The documentation for printf states that it will return an integer that represents the number of characters written to the output stream.

That means you can use the return value of printf to satisfy a %d format specifier in another call to printf, and the second (outer) call will print out the number of characters written in the first call.

i is equal to 10, so the first call to printf outputs the number 10 and returns 2 (number of characters in the string "10"), which is passed to the second call to printf, which prints 2, giving you the final output 102.

Answer 2

Quoting C11, chapter §7.21.6.1

The fprintf function returns the number of characters transmitted, or a negative value if an output or encoding error occurred.

In your case, the inner printf() call is the argument to the outer printf(), so the inner function call will be executed, as per the rule of function parameter evaluation.

So, in your case, first the inner printf() executes, printing the value of i, i.e., 10 (2 characters) and the return value of the printf() call is used as the argument to the %d format specifier in outer printf(), printing 2.

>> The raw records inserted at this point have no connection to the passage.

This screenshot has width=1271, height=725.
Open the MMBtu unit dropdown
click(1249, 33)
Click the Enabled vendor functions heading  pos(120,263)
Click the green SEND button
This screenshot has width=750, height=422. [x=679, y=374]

As there is no visual separator present, you see the outputs adjacent to each other, appearing as 102.

Answer 3

Let's take apart the top level statement that produces the output:

printf("%d",printf("%d",i));

• We have a function call of printf at the top level, passing two arguments to the function
• The first argument of the top-level printf is the format string "%d"
• The second argument of the top-level printf is the result of invoking printf("%d",i)

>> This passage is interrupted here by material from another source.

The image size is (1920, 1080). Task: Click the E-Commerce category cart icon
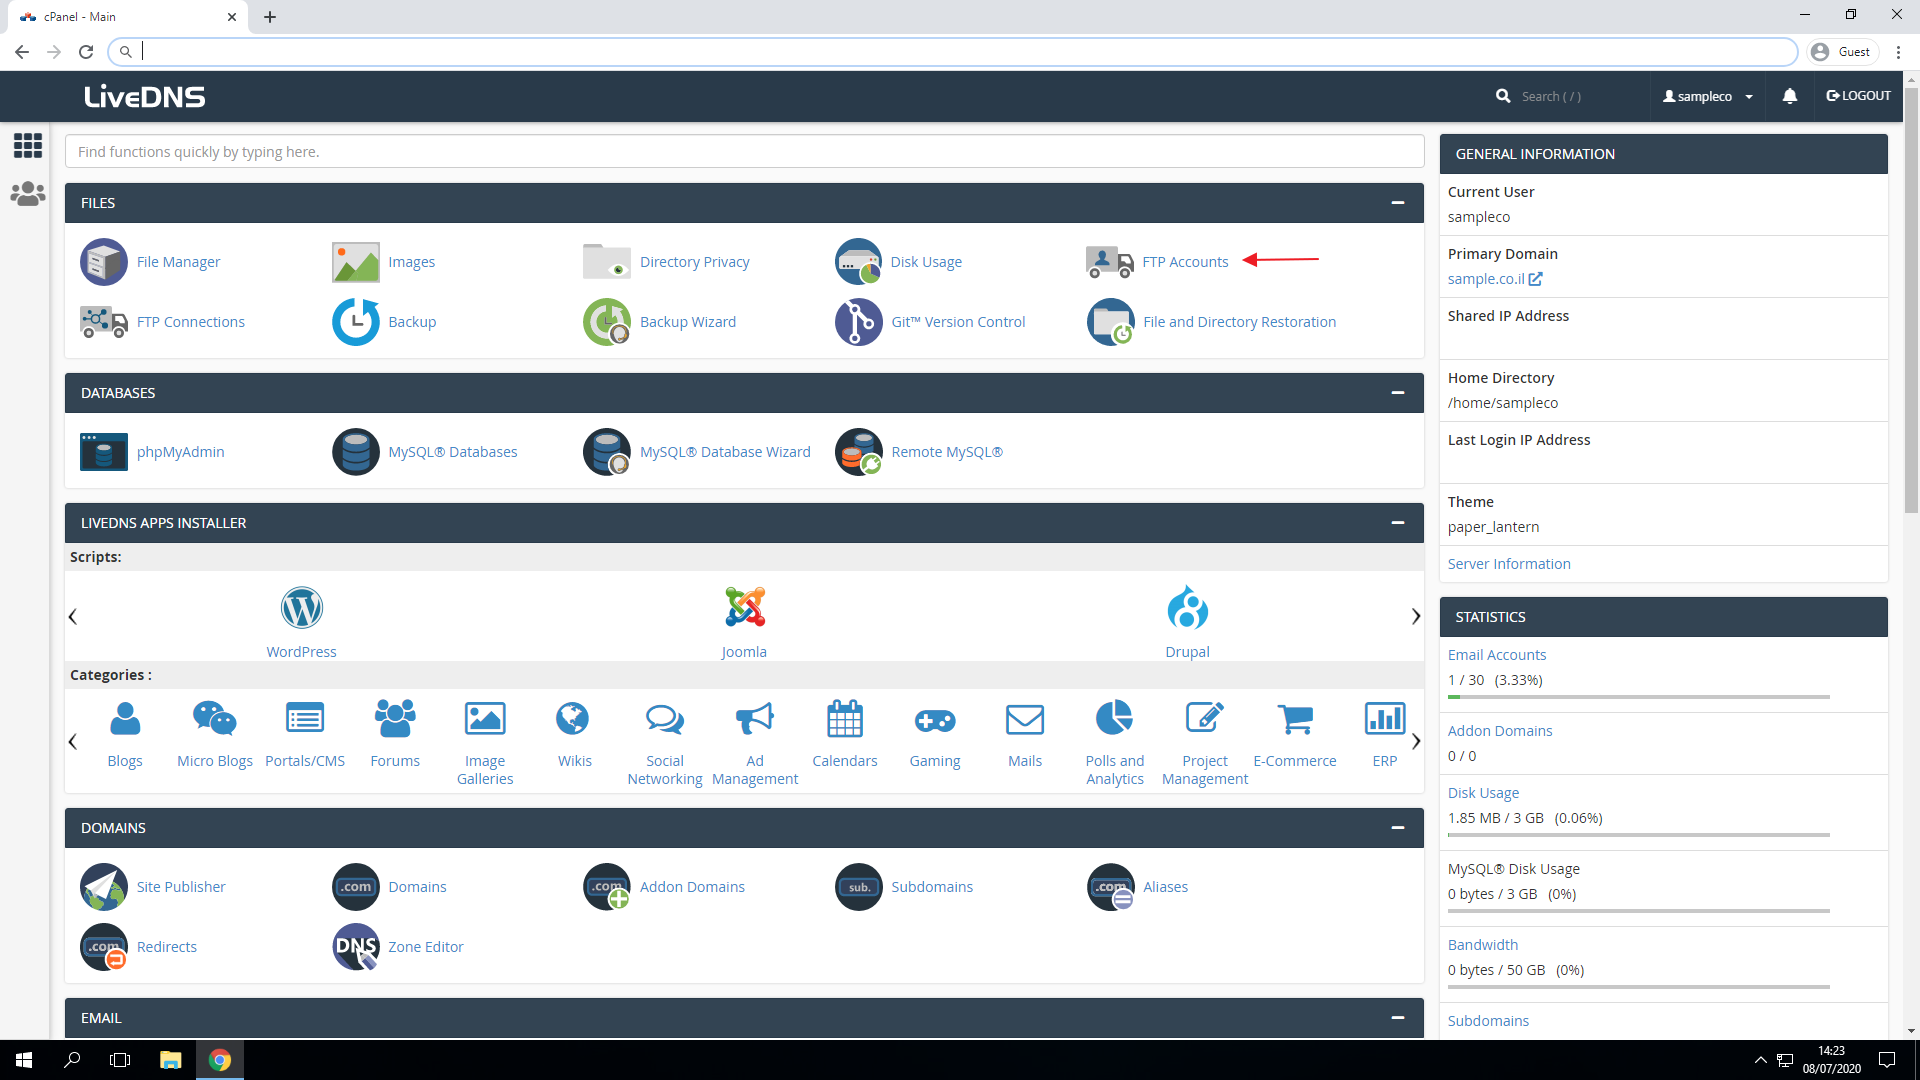1295,719
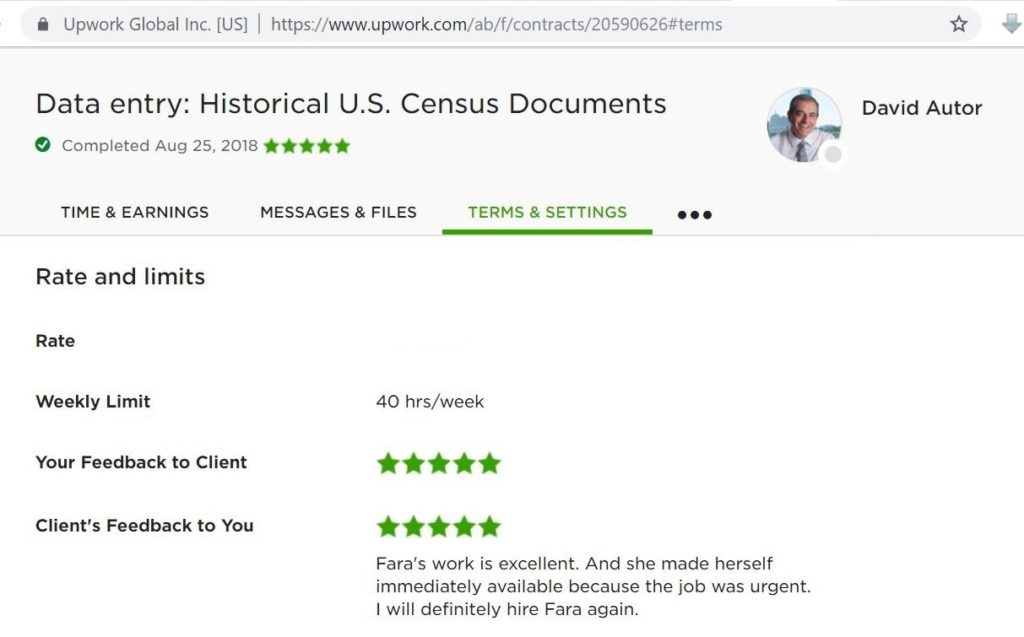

The argument of top-level printf, i.e. printf("%d",i), needs to be evaluated prior to making the call. The expression has a value, and a side effect. The side effect is printing "10" to the output, and the value is the number of characters printed, i.e. 2.

Since the arguments are evaluated prior to making a call, the printf("%d",i) is invoked first, producing the output 10. Now the top-level printf is invoked, and it produces the output 2, completing the "102" sequence that you see.

Answer 4

printf() is a C function. It returns an int value equal to the number of bytes it prints.

In your case, the INNER printf printed "10", so it wrote 2 bytes and will return 2.

The OUTER printf will therefore print "2".

Final result: "102" ("10" of the INNER followed by "2" of the OUTER).